Y responsabilizar por lo que faltaba en la nasha rodina, nuestra patria, a “la ayuda” que supuestamente se daba a la mayor parte de las naciones del mundo; eso era, se argumentaba, lo que ocasionaba restricciones internas de bienes y productos.

Pretendían ocultar que la burocracia, ineficiencia, dejadez y corrupción, iniciaban en los niveles más bajos del aparato partidista y permeaban toda la sociedad; como ya he descrito en artículos anteriores.

Y de eso formaban parte los encargados de la atención a los periodistas extranjeros.

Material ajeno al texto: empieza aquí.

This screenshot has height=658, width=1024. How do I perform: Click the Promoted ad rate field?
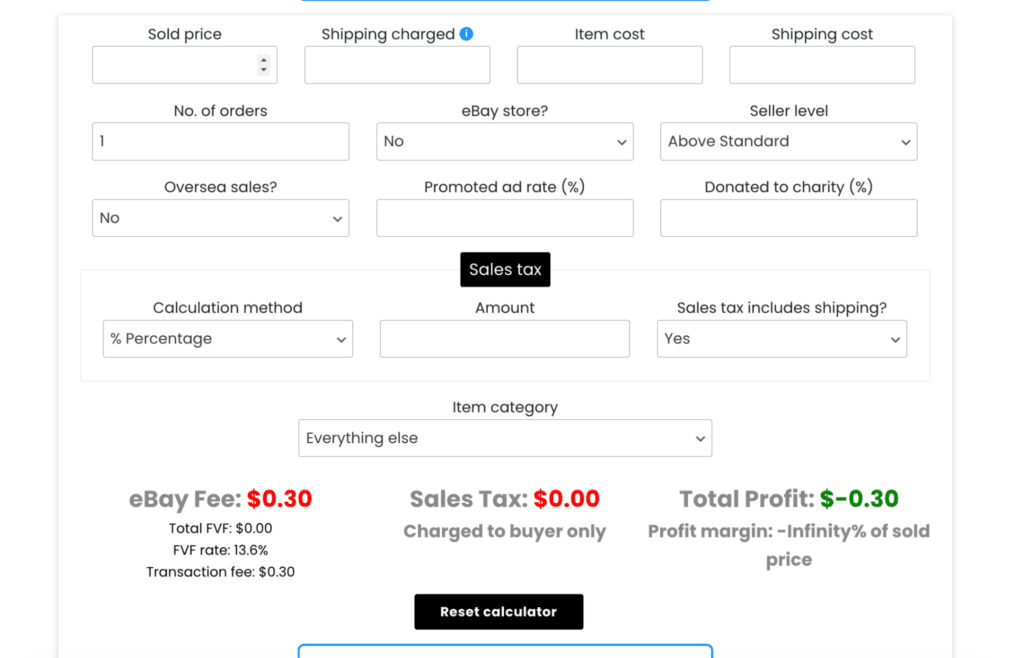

La jefa de la sección en español de la agencia oficial de noticias Novosti, llegó un día sin avisar al departamento donde vivía para proponerme entrevistar a la mamá de Yuri Gagarin.

Acepté entusiasmada por viajar a Klúshino, la aldea rusa donde residía y conocer de primera mano los pormenores de la infancia del cosmonauta soviético; primer hombre en viajar al espacio y que en abril de 1961 había podido orbitar la Tierra.

Además, dijo, me pagarían bien y en dólares.

A los 3 o 4 días regresó para decirme, que la entrevista no podría ser en la aldea sino en Moscú; acepté un tanto desilusionada.

Al día siguiente planteó que, para que no tuviera la molestia de entrevistarla, Novosti redactaría la nota; yo solo la firmaría y la mandaría a mi periódico y la paga sería de más del triple, de lo ofrecido.

Cuando me negué, dijo que regresaría en dos días para darme tiempo a meditarlo y salió disparada.

Aunque sus propuestas habían sido hechas en español, pensé que tal vez se expresaba mal o yo entendía lo que no era y convidé a una mexicana muy amiga mía, experta en la URSS y que hablaba perfecto ruso.

Y Novosti reiteró lo que ni el PRI en sus peores tiempos, se hubiera atrevido a proponerme.

Pese a todo, al enterarme en noviembre de 1991 que dejaría de existir esa Unión Soviética que nació de la revolución rusa de 1917 y abarcó unas 100 nacionalidades y la sexta parte del territorio mundial, tuve pena porque terminaban tantos sueños de tantos y por Gorbachov.

También preocupación, por los problemas que esperaban a la gente y el cambio en los contrapesos internacionales y alivio, porque acababa esa opresión.

No imaginaba entonces que llegaría Putin y con él, más guerra y sufrimientos para esos pueblos tan castigados.